Look for an oblong brass valve stud that the meter keys fits onto on the public side of the meter. Leave a faucet running so that you can watch the little "leak indicator" triangle on the meter. If it's spinning, the water is on and running. When the little triangle is stopped, the water is off.
Call the public water works people and ask what their pressure is at your meter. Put a water pressure gauge on a hose bibb and check the pressure with the water off and with the water running.
If it is well above 60 psi, you may want to install an adjustable Pressure Reducing Valve near the meter. If you install a PRV, you create a closed loop system, which also usually requires a small expansion tank on the supply line at your water heater. 
Good luck!
Mike


----------



## Nestor_Kelebay (Jun 17, 2008)

Look on the tag on your water heater's pressure release valve. It will normally tell you the pressure and temperature rating of your PRV.

I can't say I recall correctly right now, but the tag on my old water heater's prv was about 150 psi and 200 deg. F. So, connect a pressure gauge to your hot water heater's drain valve and see if the pressure is close to 150 psi. If it isn't anywhere near there, you might just need to replace your PRV. If it is, then there's a good chance that you need an expansion tank on your hot water supply piping.
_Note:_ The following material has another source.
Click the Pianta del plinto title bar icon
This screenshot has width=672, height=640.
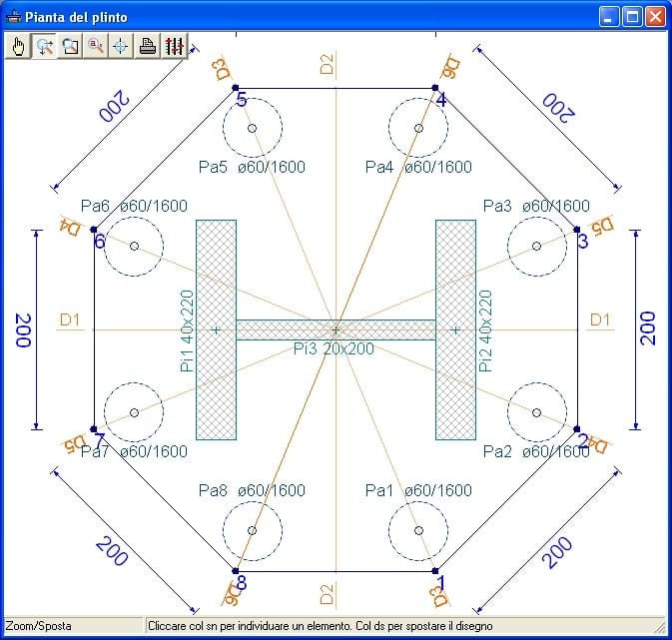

Water is strange. It is almost unaffected by pressure, but will expand significantly when heated. So, when you get cold water into your water heater and heat it up, it expands and creates pressure inside your hot water heater that can easily exceed 150 psi. So, your PRV valve drips to release that pressure.
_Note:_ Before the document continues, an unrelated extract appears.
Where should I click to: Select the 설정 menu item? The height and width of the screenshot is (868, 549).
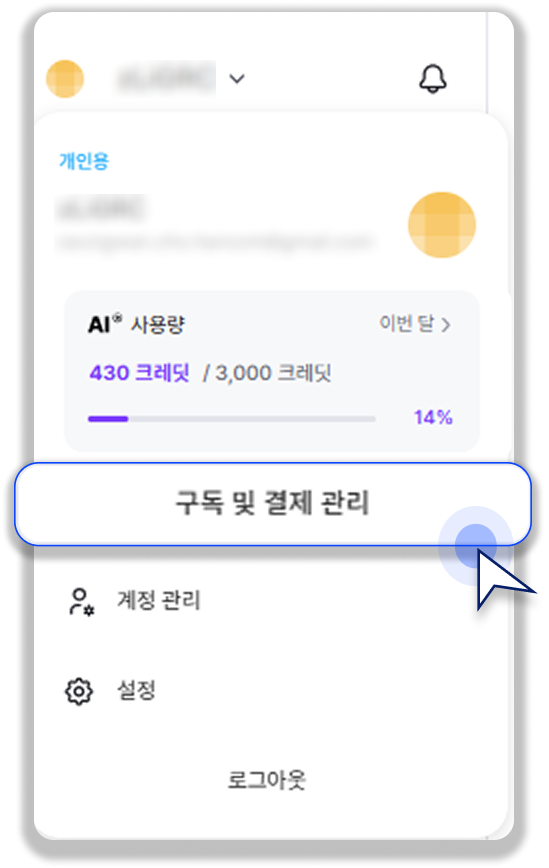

By installing an expansion tank, the expansion of the water goes into stretching a rubber bladder inside the expansion tank instead of forcing open your hot water heater's PRV.


----------



## ccarlisle (Jul 2, 2008)

Doesn't water only expand about 4% when heated or frozen? :huh:


----------



## Nestor_Kelebay (Jun 17, 2008)

No, water is at it's densest at 4 degrees above freezing.

H2O expands by about 10 percent when it freezes, which is why about 10 percent of an iceburg is above the water line and 90 percent below. (It's the only stuff we know of that expands when it freezes.)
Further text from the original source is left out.